> Aim of the exercise
Rename "info panel" to "details panel" in the stretch of items from the line containing "Open the 信息 info panel" through the line containing "Looking at the", and return those lines with nothing else altered. Omit the pictures.
START Entries supplied
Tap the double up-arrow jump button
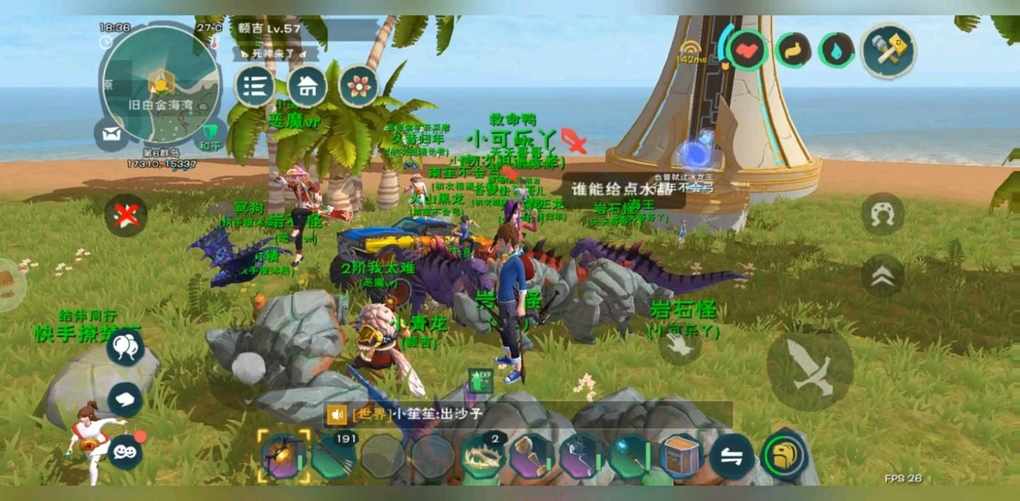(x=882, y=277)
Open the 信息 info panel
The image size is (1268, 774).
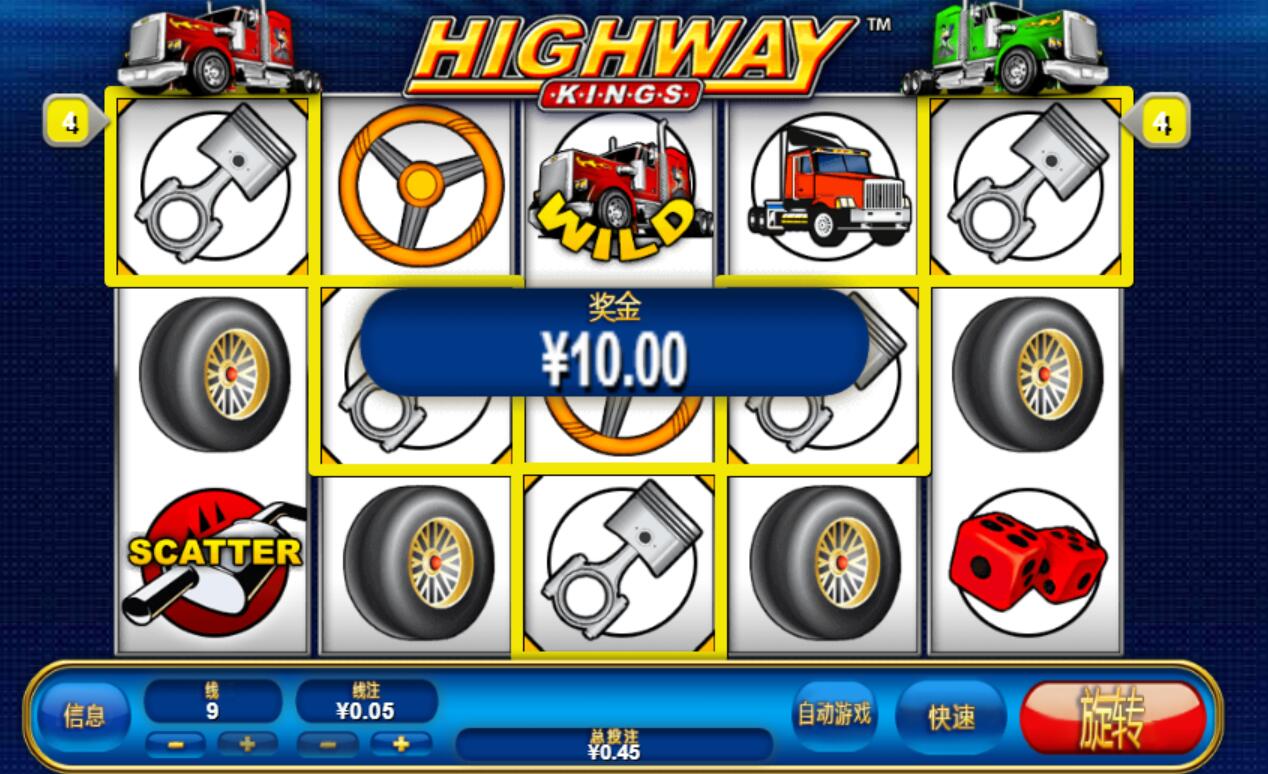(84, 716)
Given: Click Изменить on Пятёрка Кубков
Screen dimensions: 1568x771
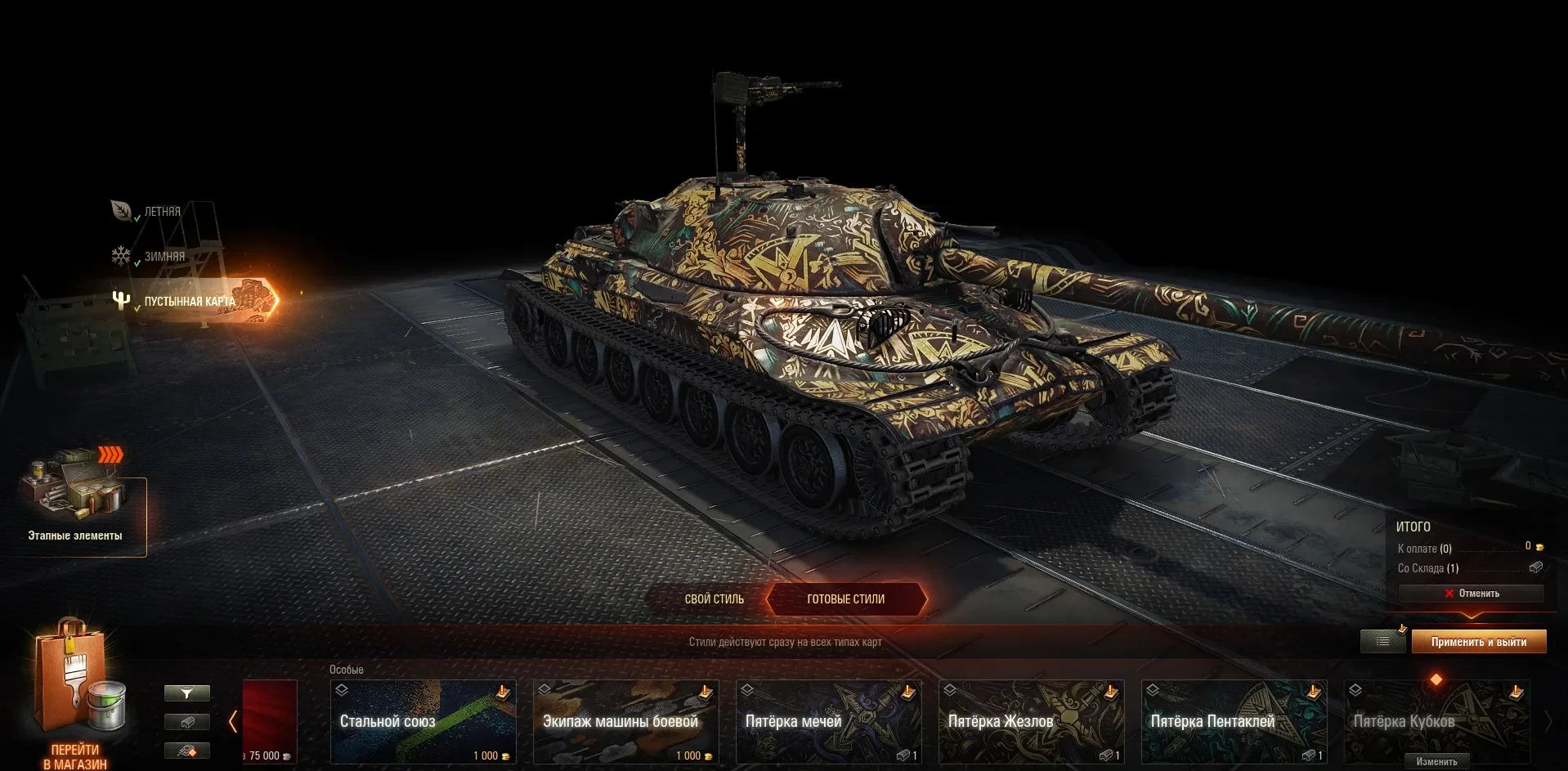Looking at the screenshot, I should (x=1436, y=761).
END Entries supplied
START Entries supplied
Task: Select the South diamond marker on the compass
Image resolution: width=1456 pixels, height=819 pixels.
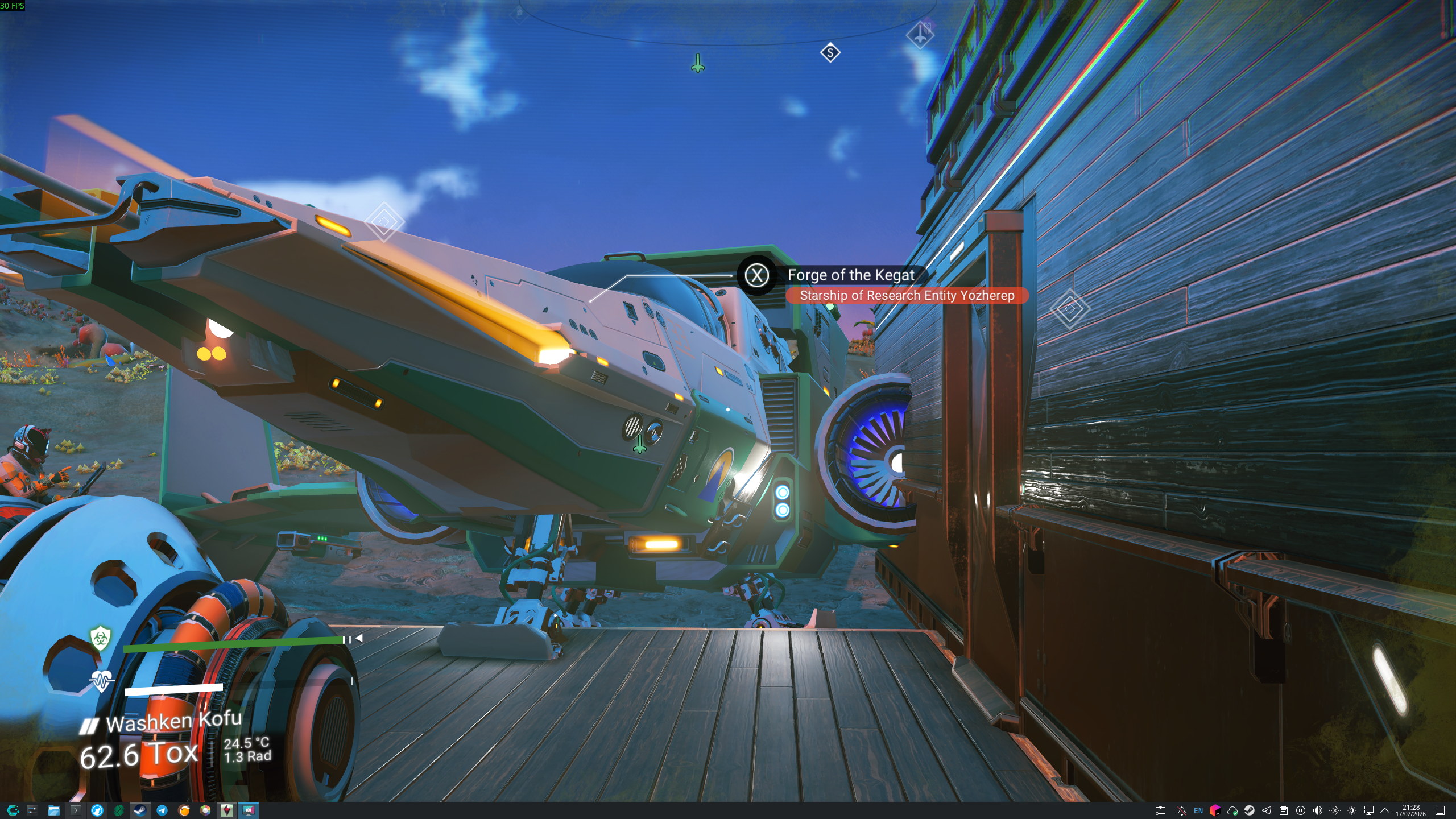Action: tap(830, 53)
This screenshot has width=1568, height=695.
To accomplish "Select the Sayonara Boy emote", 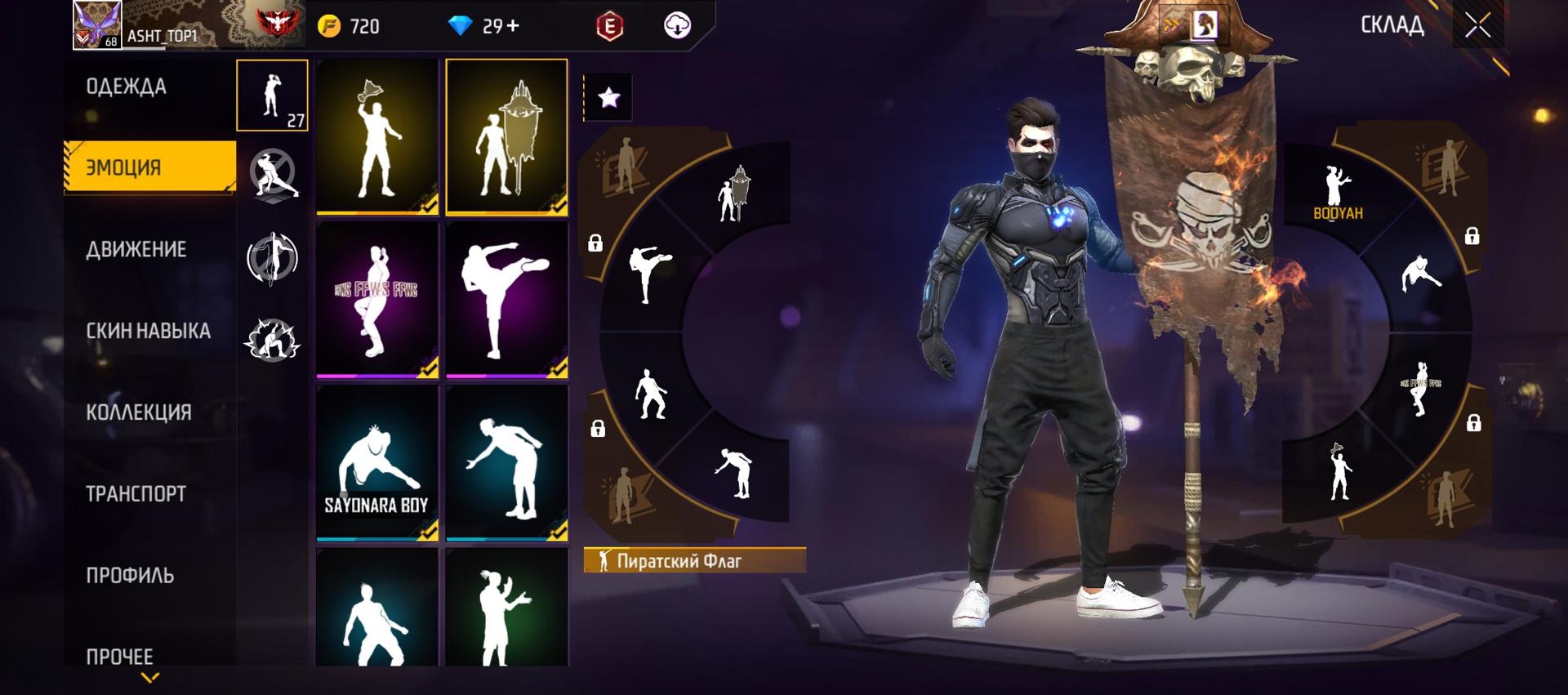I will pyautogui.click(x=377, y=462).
END Entries supplied
> Solution to this problem
Open the 信息 details panel
The image size is (1268, 774).
(84, 716)
Given: Click Изменить on Пятёрка Кубков
Screen dimensions: 1568x771
Looking at the screenshot, I should (x=1436, y=761).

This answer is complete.